I prefer thighs for juiciness, but I do use breasts occasionally and adjust the cooking time slightly.
Can I prep this ahead of time?
I often chop the vegetables and mix the spices earlier in the day to save time.
Is this dish spicy?
I find it mildly warm, but I adjust the cayenne depending on my mood.
Can I make this dairy-free?
I skip the feta yogurt sauce or use a dairy-free yogurt alternative.
What can I serve with this dish?
I enjoy it on its own, but it also pairs well with couscous, rice, or flatbread.
Conclusion
This sheet pan Moroccan chicken with sweet potatoes and cauliflower is one of my favorite dinners when I want bold flavor with minimal cleanup. I love how the spices, textures, and toppings come together into a meal that feels comforting, vibrant, and deeply satisfying.

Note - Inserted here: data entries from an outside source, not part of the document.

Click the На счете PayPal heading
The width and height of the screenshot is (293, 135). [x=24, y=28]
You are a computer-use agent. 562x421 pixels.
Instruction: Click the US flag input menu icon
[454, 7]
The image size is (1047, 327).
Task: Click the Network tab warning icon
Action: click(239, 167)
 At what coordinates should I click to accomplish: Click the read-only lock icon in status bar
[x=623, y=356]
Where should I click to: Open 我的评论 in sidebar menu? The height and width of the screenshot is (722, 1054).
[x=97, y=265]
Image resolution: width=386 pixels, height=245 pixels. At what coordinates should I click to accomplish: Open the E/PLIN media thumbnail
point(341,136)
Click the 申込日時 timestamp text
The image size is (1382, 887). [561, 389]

Spiced chicken thighs roasted with sweet potatoes, carrots, and cauliflower — all on one pan — topped with dried cherries, pistachios, and creamy feta yogurt sauce.
Author:Emma
Prep Time:20 minutes
Cook Time:25 minutes
Total Time:45 minutes
Yield:4 servings
Category:Dinner / Main Course
Method:Sheet Pan / Oven-Baked
Cuisine:Moroccan-Inspired, Mediterranean
Diet:Gluten Free
Ingredients
For the Sheet Pan Meal
1½ lbs boneless skinless chicken thighs
1 large sweet potato, cut into ½-inch cubes (about 2 cups)

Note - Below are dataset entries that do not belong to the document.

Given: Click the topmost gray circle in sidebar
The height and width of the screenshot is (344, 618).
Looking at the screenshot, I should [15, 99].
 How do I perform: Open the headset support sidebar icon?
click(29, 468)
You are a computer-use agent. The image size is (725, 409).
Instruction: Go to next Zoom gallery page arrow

2 cups small cauliflower florets
1 yellow onion, cut into chunks
3 large carrots, sliced into ½-inch chunks (or 6 small heirloom carrots)
3 tablespoons olive oil
1½ teaspoons ground cumin
1½ teaspoons ground turmeric
1½ teaspoons ground cinnamon
½ teaspoon garlic powder
¼ teaspoon cayenne pepper
½ teaspoon salt
Freshly ground black pepper, to taste
To Garnish
⅓ cup unsweetened dried cherries (or dried cranberries)
¼ cup diced fresh cilantro
¼ cup chopped roasted pistachios (or chopped almonds)
Feta Yogurt Sauce
1 large garlic clove
⅓ cup plain Greek yogurt (whole milk or 2%)
¼ cup crumbled feta cheese
½ tablespoon fresh lemon juice
1 tablespoon water (to thin)
Salt and pepper, to taste
Instructions
Preheat oven to 425°F (220°C). Line one large or two small baking sheets with parchment or foil.
In a large bowl, combine chicken thighs, sweet potatoes, cauliflower, onion, and carrots.
Add olive oil, cumin, turmeric, cinnamon, garlic powder, cayenne, salt, and pepper. Toss until evenly coated.
Arrange the mixture on the baking sheet(s), grouping by ingredient if possible.
Bake for 25–35 minutes, stirring vegetables and rotating pans halfway through. Carrots and sweet potatoes should be fork-tender.
While baking, make the feta yogurt sauce: add garlic, yogurt, feta, lemon juice, and water to a food processor. Blend until smooth. Season with salt and pepper.
Once cooked, remove sheet pan from the oven. Sprinkle with dried cherries, cilantro, and pistachios.
Drizzle with feta yogurt sauce or serve it on the side. Serve warm.
Notes
Dried Fruit Swap: Use dried apricots, cranberries, or raisins if cherries aren’t available.
Nut Swap: Use roasted almonds in place of pistachios.
Meal Prep Tip: This dish stores well and can be reheated for quick lunches or dinners.
Serve over couscous, quinoa, or with warm flatbread to make it even heartier.